I don’t mind movies that switch gear or have an out-of-nowhere reveal at the end, but it’s got to be done right. Two great examples of this are The Prestige and The Sixth Sense. These two were successful because they feel like the same movie even as they suddenly switch gears. From Dusk till Dawn feels like two different movies randomly stuck together with no common thread running throughout. Not even George Clooney can save this.

Rating: D+


Ben
This is such a strange film. It is almost two movies in one. The first half about two criminal brothers (George Clooney and Quentin Tarantino) on the run, then the second half is a vampire slasher flick. Both sides of this film have their moments, but it does really feel like it should be two separate films.

The film opens with Seth (Clooney) and Richie (Tarantino) Gecko trying to cross the border into Mexico after committing a variety of robberies in Texas. They kidnap a former preacher (Harvey Keitel) and his two kids (Juliette Lewis and Ernest Liu) and force them into helping get the Gecko brothers across the US border. The preacher reluctantly agrees after Seth promises no harm will come to his family once they are in Mexico, and they begin their journey across the border. After making their way into Mexico, the group stops at a bar called the Titty Twister. In this bar, all hell breaks loose as it is inhabited by a legion of vampires, led by the seductive Santanico Pandemonium (Salma Hayek). The loiterers within the bar who survive the first attack must fight their way out of the bar, or at least survive until sunrise when they can walk out of the bar freely.

I’m not sure if this came across in the description I just wrote, but this really does feel like two films. It is almost like they didn’t have enough material for two movies, but had two awesome half films. Tarantino was a producer on this film, and he is known for his quirky behaviour, and this might be just another example of that.

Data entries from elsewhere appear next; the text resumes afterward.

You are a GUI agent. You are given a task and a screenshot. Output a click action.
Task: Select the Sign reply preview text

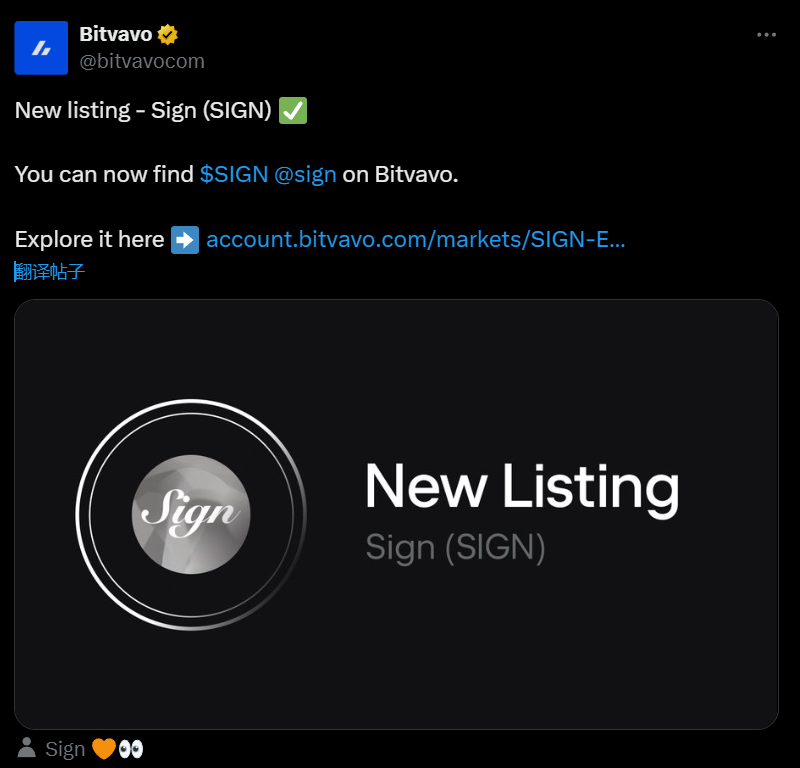(x=64, y=747)
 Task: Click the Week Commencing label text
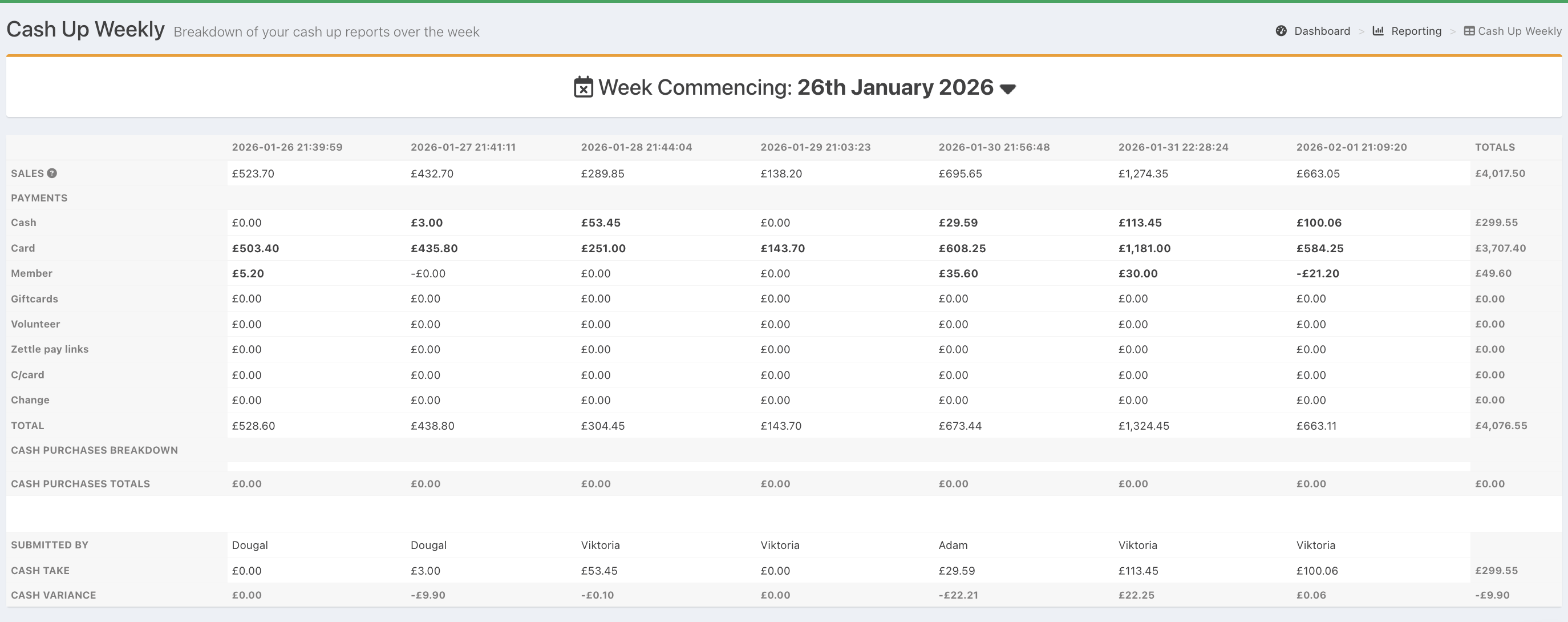click(695, 88)
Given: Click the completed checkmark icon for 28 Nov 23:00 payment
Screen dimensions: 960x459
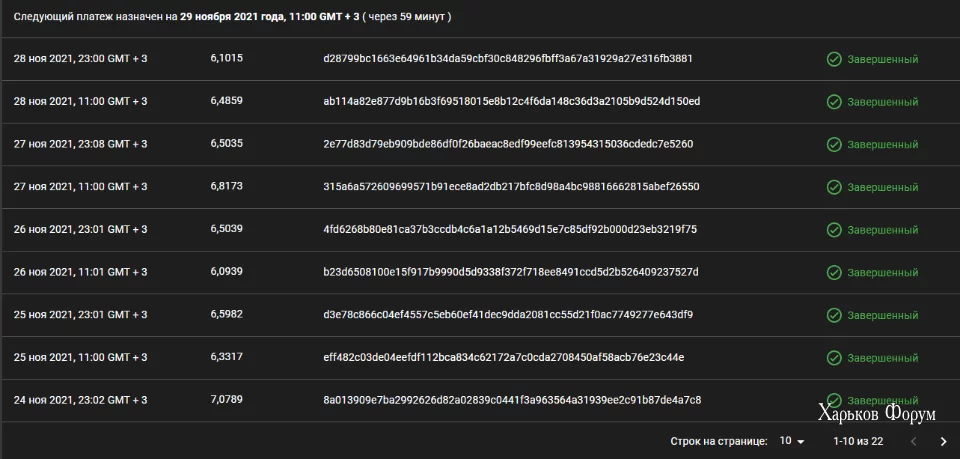Looking at the screenshot, I should click(833, 59).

The acting in this film is ok. Clooney was still doing ER when he made this film, so he was definitely not the bonafide movie star he is today. Tarantino should stick to directing, and I’m pretty sure Keitel lost a bet with someone to end up in this. It is ok, there is some good action sequences when the vampires first attack, but this is not much more than a glorified B grade film. It has attained cult status because of the appearance of Clooney and the fact that Salma Hayek looks amazing (which she absolutely does). The biggest problem with this film is that just when I felt involved with the Gecko brothers and their story, everything gets turned on its head and becomes a slasher flick.

This cult movie is ok, worth watching only to see a young Clooney and a very hot Salma Hayek.